This is Stellantis/Peugeot Citroen Group’s premium brand, also sitting above sibling marque Citroen through related to it, and the interior of the top-of-the-range model I tried couldn’t be faulted for opulence. The “watch strap” leather is as soft and sumptuous as I remember it, and the dash is the same piano-black honeycomb of identical geometric shapes for buttons, bad for immediate recognition of function, but sophisticated-looking, you know. There are things, little things, that are still irritating, as you’d expect with an old acquaintance who never shall be forgot. The cruise and lane assist controls remain relegated to a pod behind the steering wheel, rather than within thumb-reach on the wheel itself.
But the old friend, while looking very familiar, has had a bit of a personality transplant. Never the most raucous of company, even as a deeply unfashionable diesel, the DS 3 now has the option of an all-electric plug-in battery version. There’s a new name attached, too – E-Tense, which makes it sound a bit more forbidding than it is. It doesn’t make you tense, quite the opposite. As with all electric cars it is near silent in use and thus exceptionally refined, which is consonant with DS’s brand ambitions. The old friend has gone silent on you, but in a good way.
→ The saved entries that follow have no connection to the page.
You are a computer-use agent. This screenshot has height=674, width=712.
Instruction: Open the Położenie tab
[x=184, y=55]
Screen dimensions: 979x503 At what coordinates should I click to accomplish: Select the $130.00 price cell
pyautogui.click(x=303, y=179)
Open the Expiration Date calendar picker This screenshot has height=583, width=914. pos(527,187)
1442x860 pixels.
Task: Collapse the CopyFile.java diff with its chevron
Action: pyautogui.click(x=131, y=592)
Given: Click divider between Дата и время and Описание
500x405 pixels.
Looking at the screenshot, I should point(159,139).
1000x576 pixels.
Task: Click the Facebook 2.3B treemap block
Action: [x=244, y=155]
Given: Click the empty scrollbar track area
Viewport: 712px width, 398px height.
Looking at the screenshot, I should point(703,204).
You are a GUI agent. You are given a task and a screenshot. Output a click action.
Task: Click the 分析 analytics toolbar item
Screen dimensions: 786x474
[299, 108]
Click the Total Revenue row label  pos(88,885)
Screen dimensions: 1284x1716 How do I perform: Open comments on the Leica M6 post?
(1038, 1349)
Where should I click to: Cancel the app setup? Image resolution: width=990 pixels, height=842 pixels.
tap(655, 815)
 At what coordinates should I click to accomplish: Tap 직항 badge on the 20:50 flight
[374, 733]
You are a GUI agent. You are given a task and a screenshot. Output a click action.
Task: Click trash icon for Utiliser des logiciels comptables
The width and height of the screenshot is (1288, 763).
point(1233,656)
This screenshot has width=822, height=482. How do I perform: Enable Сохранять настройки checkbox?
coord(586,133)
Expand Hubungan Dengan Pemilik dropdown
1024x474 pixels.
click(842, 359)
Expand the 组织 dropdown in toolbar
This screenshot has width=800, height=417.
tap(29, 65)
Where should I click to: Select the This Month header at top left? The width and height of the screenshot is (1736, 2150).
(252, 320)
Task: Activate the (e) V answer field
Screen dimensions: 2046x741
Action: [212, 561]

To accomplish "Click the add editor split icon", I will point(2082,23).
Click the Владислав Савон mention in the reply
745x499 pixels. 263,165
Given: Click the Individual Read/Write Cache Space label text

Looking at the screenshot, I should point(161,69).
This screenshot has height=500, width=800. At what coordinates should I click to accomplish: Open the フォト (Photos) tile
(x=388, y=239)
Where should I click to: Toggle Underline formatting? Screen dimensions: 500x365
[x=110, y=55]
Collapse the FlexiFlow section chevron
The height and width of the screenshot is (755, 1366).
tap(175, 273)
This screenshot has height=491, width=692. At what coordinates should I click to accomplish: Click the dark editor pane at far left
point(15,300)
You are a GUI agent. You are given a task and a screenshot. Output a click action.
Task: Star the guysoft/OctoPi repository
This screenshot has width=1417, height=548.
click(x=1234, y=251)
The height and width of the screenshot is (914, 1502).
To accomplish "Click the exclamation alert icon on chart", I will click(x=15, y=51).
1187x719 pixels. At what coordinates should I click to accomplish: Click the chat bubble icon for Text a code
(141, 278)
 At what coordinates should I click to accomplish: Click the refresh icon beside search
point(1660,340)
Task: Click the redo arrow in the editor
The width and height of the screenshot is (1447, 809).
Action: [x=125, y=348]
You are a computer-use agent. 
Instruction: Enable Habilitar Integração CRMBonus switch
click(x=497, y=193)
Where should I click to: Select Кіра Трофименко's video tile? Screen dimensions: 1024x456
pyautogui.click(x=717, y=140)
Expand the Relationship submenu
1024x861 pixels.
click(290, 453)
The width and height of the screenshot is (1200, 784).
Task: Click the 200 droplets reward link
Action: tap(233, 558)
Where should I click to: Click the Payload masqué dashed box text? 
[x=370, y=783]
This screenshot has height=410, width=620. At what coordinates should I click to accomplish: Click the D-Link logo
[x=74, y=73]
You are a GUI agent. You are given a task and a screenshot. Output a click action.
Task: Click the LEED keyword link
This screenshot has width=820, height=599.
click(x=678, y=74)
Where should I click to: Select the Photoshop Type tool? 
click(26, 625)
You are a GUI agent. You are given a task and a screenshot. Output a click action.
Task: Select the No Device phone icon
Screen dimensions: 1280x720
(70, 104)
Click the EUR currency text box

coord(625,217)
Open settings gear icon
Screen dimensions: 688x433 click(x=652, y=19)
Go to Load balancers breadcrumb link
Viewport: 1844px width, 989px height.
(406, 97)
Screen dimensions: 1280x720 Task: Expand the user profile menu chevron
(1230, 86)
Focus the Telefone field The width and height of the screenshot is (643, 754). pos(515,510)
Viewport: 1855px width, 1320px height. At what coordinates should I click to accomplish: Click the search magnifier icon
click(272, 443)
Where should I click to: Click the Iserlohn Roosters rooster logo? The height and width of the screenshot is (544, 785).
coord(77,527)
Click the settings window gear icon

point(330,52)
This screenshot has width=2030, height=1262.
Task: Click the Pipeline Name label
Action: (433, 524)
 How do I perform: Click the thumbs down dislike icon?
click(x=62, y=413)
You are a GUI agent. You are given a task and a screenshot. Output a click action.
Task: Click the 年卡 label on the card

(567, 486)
How far will the friendship go? They say maybe about 200 miles, but that seems ambitious in my experience. In normal springtime use I’d say it was closer to 130 miles with a anything like spirited driving, and it is a little depressing to see the available range on the dash shrink quite so rapidly at motorway speeds.
The DS 3 Crossback is, though, reasonably class competitive, and that 130-miles-plus range should be enough for most users. It will take about 8 hours to recharge from a domestic dedicated external wall-mounted charger, and it took about 30 minutes for mine to get from 50 per cent to an 80 per cent charge at a commercial facility in a service station (though the electricity there costs about the same to go a given distance as petrol would – charging at home is much cheaper).
The list price of the DS 3 is around the same as the likes of the Hyundai Kona and Kia e-Niro, which it is broadly comparable to, but it has much more flair; against in-house electric competition such as the Peugeot e2008, mechanically identical, it makes less of a case for itself. Against the electric version of the Volvo XC40, it is something of a bargain; the new electric Mazda XC-30 would also be worth a look, with its unusual open cabin doors and excellent build. The DS 3 in E-Tense mode remains a pleasant companion, and is cheaper to take out for the day than it used to be, but it’s got competition for your attentions.